Implementing Lexical Preservation for JavaParser

Many users of JavaParser are asking to implement lexical preservation, i.e., the ability of parsing a Java source file, modifying the AST and get back the modified Java source code keeping the original layout.

Currently this is not supported by JavaParser: you can parse all Java 8 code with JavaParser, get an AST but then the code obtained is pretty-printed, i.e., you lose the original formatting and sometimes comments can be moved around.
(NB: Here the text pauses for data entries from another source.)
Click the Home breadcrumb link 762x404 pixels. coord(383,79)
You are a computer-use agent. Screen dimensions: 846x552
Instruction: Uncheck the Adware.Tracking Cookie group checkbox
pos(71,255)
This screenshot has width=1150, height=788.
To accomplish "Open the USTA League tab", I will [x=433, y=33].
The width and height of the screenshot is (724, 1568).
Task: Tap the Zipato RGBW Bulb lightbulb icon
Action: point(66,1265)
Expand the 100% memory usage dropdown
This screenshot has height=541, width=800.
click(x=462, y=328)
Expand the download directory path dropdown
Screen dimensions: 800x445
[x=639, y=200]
Why is this complex and how could this be implemented? I tried experimenting with a solution which does not require to change the JavaParser APIs or the internal implementation. It is just based on using the observer mechanism and a few reflection-based tricks.

Let’s take a look.

How would I use that?

As a user you basically need to setup a LexicalPreservingPrinter for an AST and then change the AST as you want. When you are done you just ask the LexicalPreservingPrinter to produce the code:

val originalCode = "class A { int a; }"
// you have to parse the code using JavaParser, as usual
CompilationUnit cu = JavaParser.parse(originalCode);
// now you attach a LexicalPreservingPrinter to the AST
val lpp = setup(cu, originalCode);
// do some changes
cu.getClassByName("A").getFieldByName("a").getVariable(0).setInit("10");
// get the transformed code
val transformedCode = lpp.print(cu);

What the setup method does?

Two things:

associate the original code to the starting elements of the AST
attach an observer to react to changes

public static LexicalPreservingPrinter setup(CompilationUnit cu, String code) {
    LexicalPreservingPrinter lpp = new LexicalPreservingPrinter();
    AstObserver observer = createObserver(lpp);
    cu.registerForSubtree(observer);
    cu.onSubStree(node -> lpp.registerText(node, code));
    return lpp;
}

Let’s see how this work.

Connect the parsed nodes to the original code

Let’s consider the scenario in which we start by parsing an existing Java file. We get back an AST in which is node has a Range which indicates its position in the original source code. For example, if we parse this:

package a.b.c;

class A {
   void foo() {
   }
}

We know that the class declaration will start at line 3, column 1 and end at line 6, column 1 (inclusive). So if we have the original code we can use the range to get the corresponding text for each single AST node.

This is easy. This part is implemented in the registerText method of the LexicalPreservingPrinter:

    public void registerText(Node node, String documentCode) {
        if (node instanceof CompilationUnit) {
            node.setRange(node.getRange().withBegin(Position.HOME));
        }
        // we get all the text corresponding to the node
        String text = getRangeFromDocument(node.getRange(), documentCode);
        // we transform that string in a sort of template, with placeholders to indicate the position of the children
        NodeText nodeText = putPlaceholders(documentCode, node.getRange(), text, new ArrayList<>(node.getChildNodes()));
        // we save this template
        textForNodes.put(node, nodeText);
    }

putPlaceholders find the part of text corresponding to children and create ChildNodeTextElement for those. In practice at the end for each node we will have a list of strings (StringNodeTextElement) and placeholders to indicate the position of children in the text (ChildNodeTextElement)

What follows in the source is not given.